Tim Hortons said in an e-mail it has been "actively supporting our restaurant owners and working with the external vendor to address intermittent POS outages at some restaurants, caused by an isolated virus."

It said fewer than 100 restaurants were currently affected "to some degree" and less than 10 "unable to operate any of their POS systems." It said it expected the issues to be resolved by the end of the day.

It did not elaborate on the source of the virus or whether its system had been hacked. But it said no customer data or credit card information was involved and apologized for any inconvenience to customers.

The cash-register setback comes amid increasingly tense relations between some of Tim Hortons restaurant owners and RBI over higher minimum wages in Ontario as well as wider issues and legal spats tied to the company's cost-cutting culture, which some say has been hurting their business.
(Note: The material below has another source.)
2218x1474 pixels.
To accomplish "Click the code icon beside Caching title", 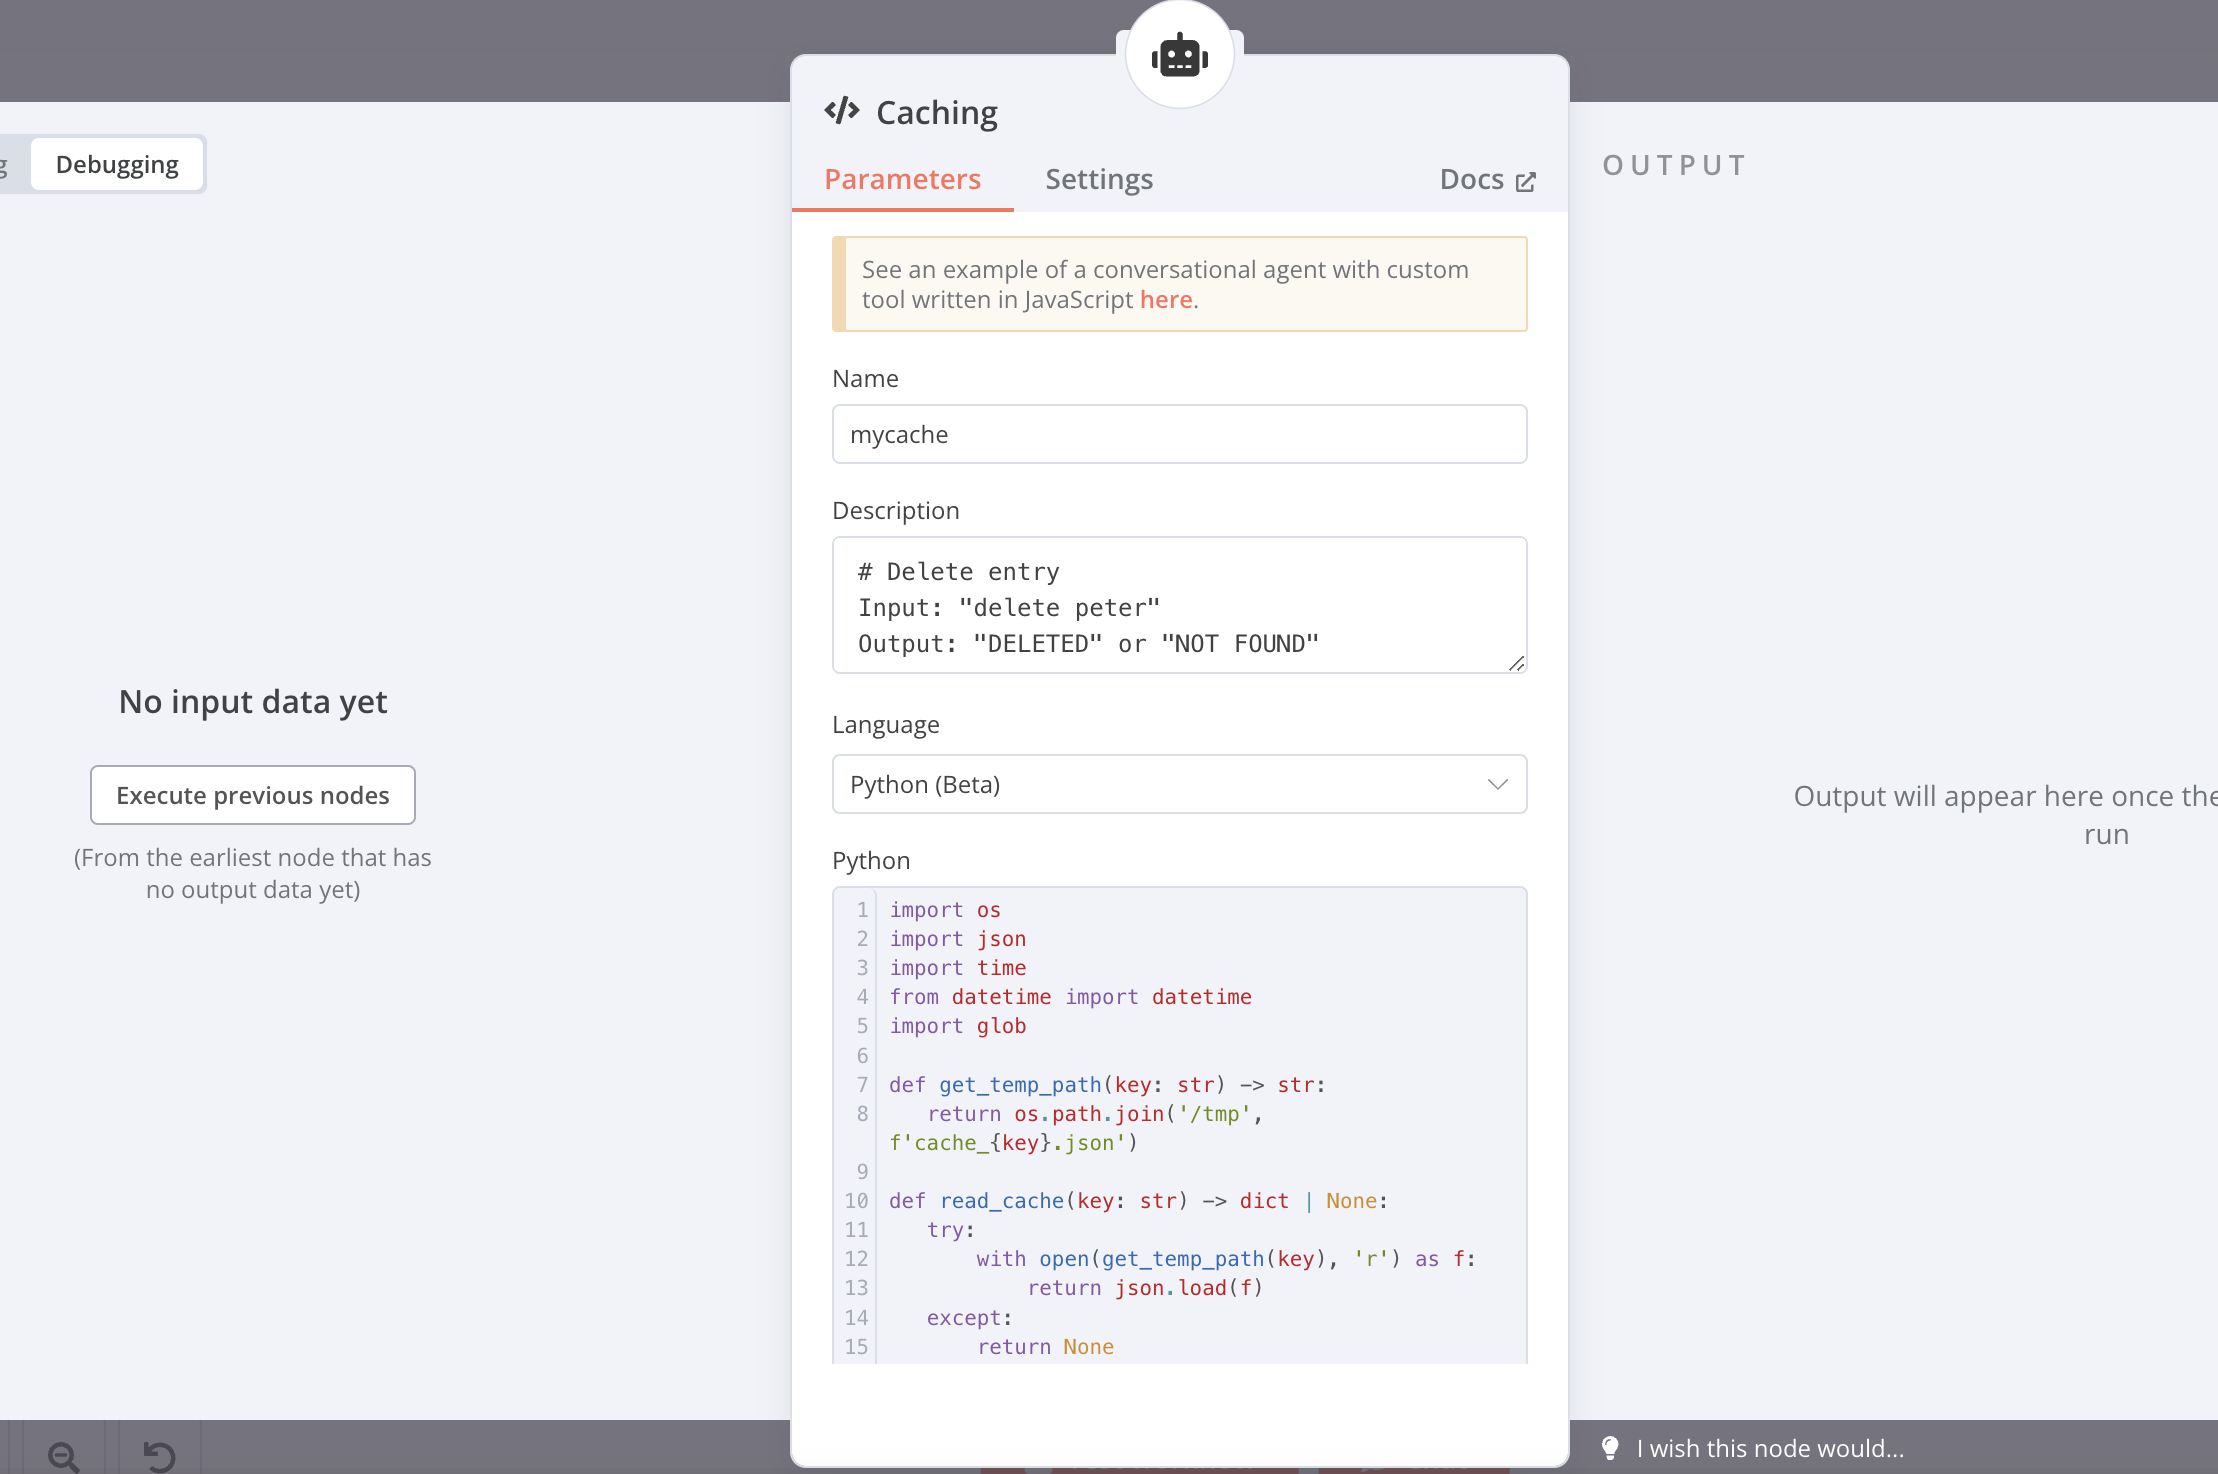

Now the franchisees are pushing for answers to their latest questions about the cash register malfunction that is causing them to close their stores temporarily, or shut some of their cash registers, angering customers.

Franchisees say the system outages have occurred to varying degrees across Canada, with more acute problems in parts of Ontario, Quebec and Alberta.

They say they are tied to the company's internal Panasonic software system. A spokesman for Panasonic could not be reached.

In its lawyer's letter, obtained by The Globe and Mail, the association says franchisees have "suffered significant losses as a result of the current attack."

The association, which says it represents about 70 per cent of the Tim Hortons franchisees at the almost 4,000 restaurants in Canada, questions "how this system-wide outage happened" and what steps the company has taken to "protect against these risks? Now that the risk has materialized, what proactive steps will RBI/TDL take to protect against future malware attacks?"

In an internal e-mail to Tim Hortons restaurant owners late Friday – also obtained by The Globe – the company acknowledges that "the issues impacting your Panasonic POS terminals in your restaurants over the last few days have been challenging … We currently have approximately 350 restaurants that remain impacted by this issue.

"Panasonic and the collective Tim Hortons team, have been fighting the malware that has infected the Panasonic POS terminals … We appreciate the gravity of this issue, and the impact it has on your restaurants."

The company's internal e-mail says it added extra protection to its network and a system to do a full scan "to identify any gaps and dormant malware."

In an earlier internal e-mail to franchisees on Friday, also obtained by The Globe, Saad Pasha, manager of franchise performance at Tim Hortons, says it is looking at all possible causes of and solutions to the virus that attacked the Panasonic POS system.

"We understand that this issue is critical and very disruptive at restaurant level and our team continues to work with Panasonic with the highest sense of urgency," he says.

Mr. Pasha says "the fix" needs to come from Panasonic but the company is doing "everything we possibly can to advance the resolution of this issue."

Once the immediate problem has been resolved, the company will determine the root cause with Panasonic "and take all possible steps to mitigate any future impact," Mr. Pasha says in the e-mail.

The franchisee association was formed almost a year ago by unhappy restaurant owners to fight the tight-fisted management style of Brazilian private equity firm 3G Capital, which acquired control of Tim Hortons in late 2014.

Meanwhile, Tim Hortons is battling bad publicity from labour protests over the way some franchisees cut perks and benefits of its employees in January to deal with Ontario's more than 20-per-cent increase in minimum wages.